Hundreds of thousands of people took to the streets of the capital Warsaw to protest against the government of Andrzej Duda, just a few months before the legislative elections. The demonstrators denounced, among other things, the “Lex Tusk”, a law created to fight against foreign interference but denounced as an instrument of repression of the opposition.
Half a million Poles were in the streets of the capital this Sunday, June 4, and in several cities of the country to protest against the party in power Law and Justice and fight for democracy. The demonstration called by the opposition was a success, especially a few months before the legislative elections to be held in October and November.

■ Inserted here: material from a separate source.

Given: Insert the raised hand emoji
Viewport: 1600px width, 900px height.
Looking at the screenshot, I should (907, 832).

The opposition leaders had not chosen the date at random, since June 4, 1989 was the date on which the first partially free elections were held, a symbol of democracy in the country.
“Enough” and “We don’t want an authoritarian Poland” were the slogans on the banners carried by the protesters.

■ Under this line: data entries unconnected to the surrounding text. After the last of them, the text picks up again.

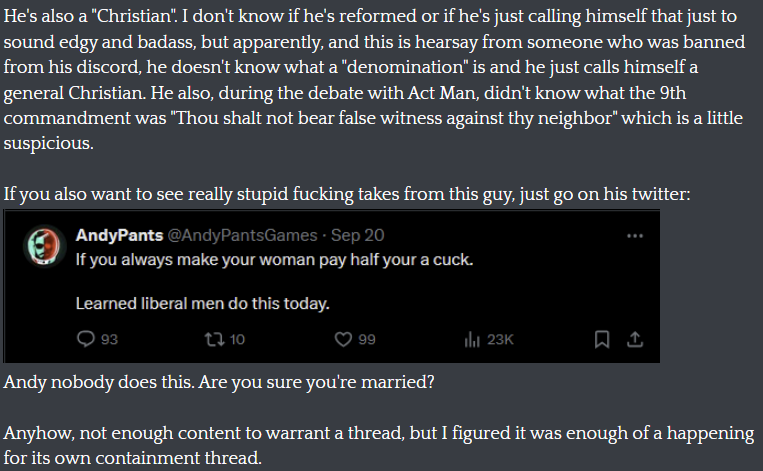The width and height of the screenshot is (763, 471).
Task: Open the AndyPants display name link
Action: point(119,236)
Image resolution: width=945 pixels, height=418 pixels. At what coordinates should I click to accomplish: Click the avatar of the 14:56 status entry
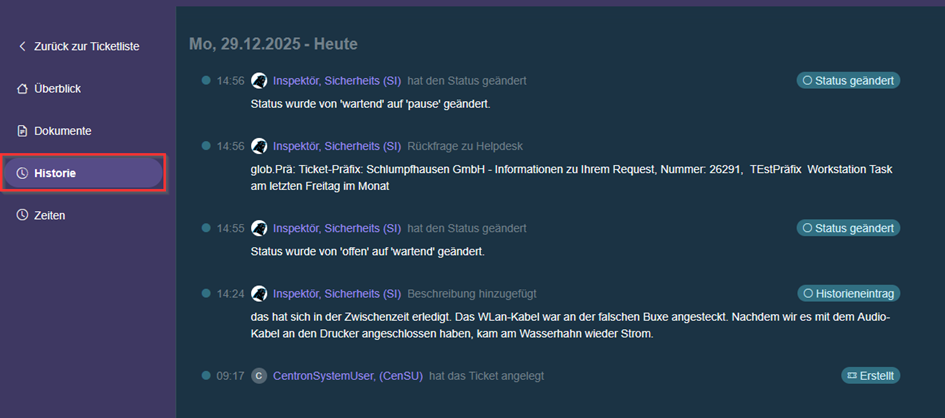(259, 81)
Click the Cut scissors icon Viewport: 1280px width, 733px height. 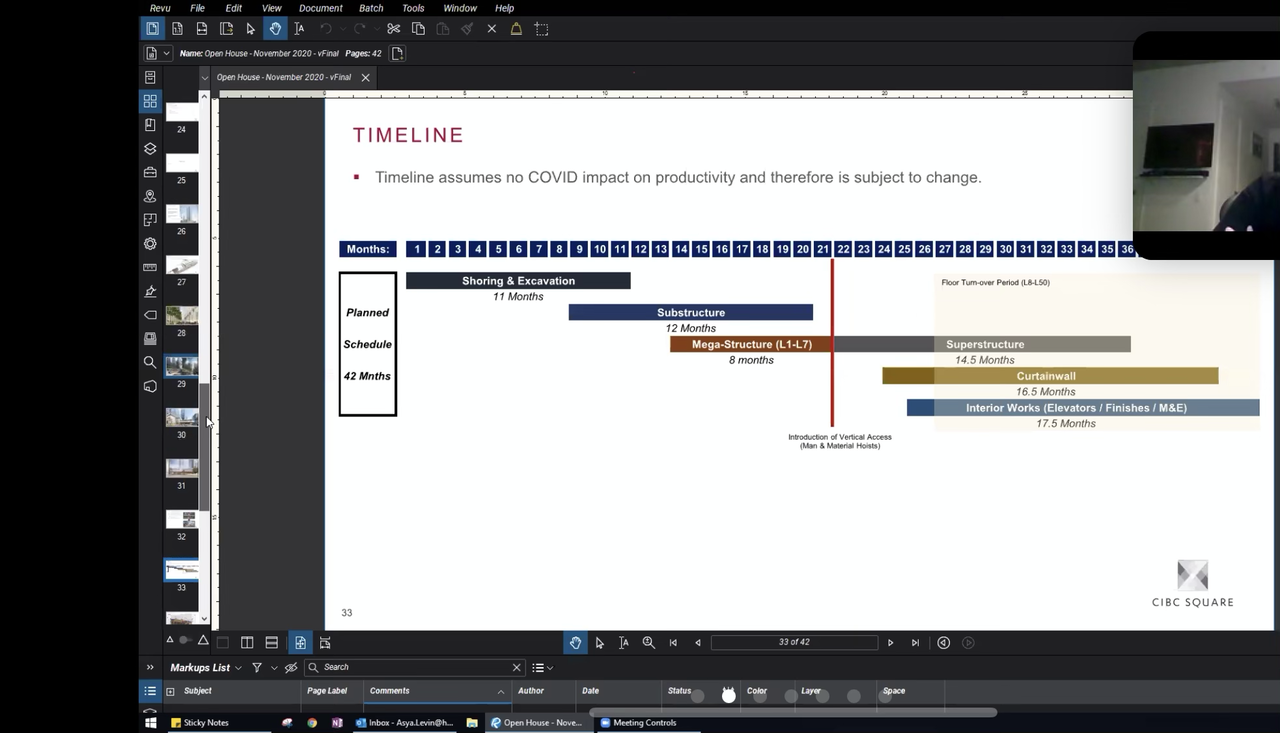pyautogui.click(x=393, y=29)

“I have come because I do not agree with what is happening. I want to live in a country where I feel safe. Where there are free media, free courts, free schools,” Jolanta Bak told AFP in Warsaw.
Many people also expressed their fear of seeing the nation follow Hungary and Turkey on their path to autocracy.

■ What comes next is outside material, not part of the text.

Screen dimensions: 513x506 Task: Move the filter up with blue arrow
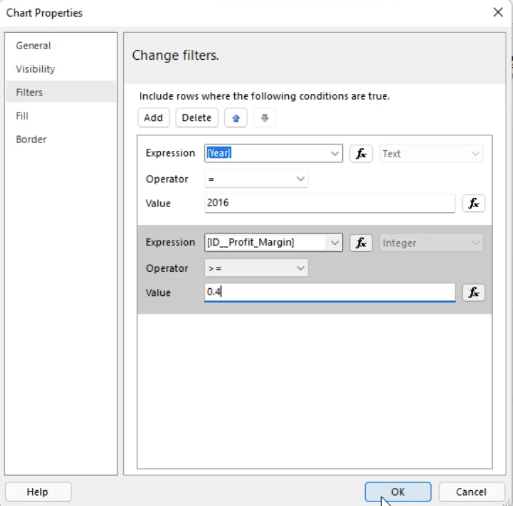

“If this doesn’t change, it will be Hungary or it will be Turkey. That is the situation, and I don’t want that to happen. I want (Poland) to be a free country, I want to be able to speak freely about any subject and do what you want and not what ordered,” Piotr told AFP.
Lech Walesa, who was the leader of Solidarity, the world’s first communist free trade union in the 1980s, took part in the march. Walesa received the Nobel Peace Prize in 1983 and had been absent from the political scene for many years.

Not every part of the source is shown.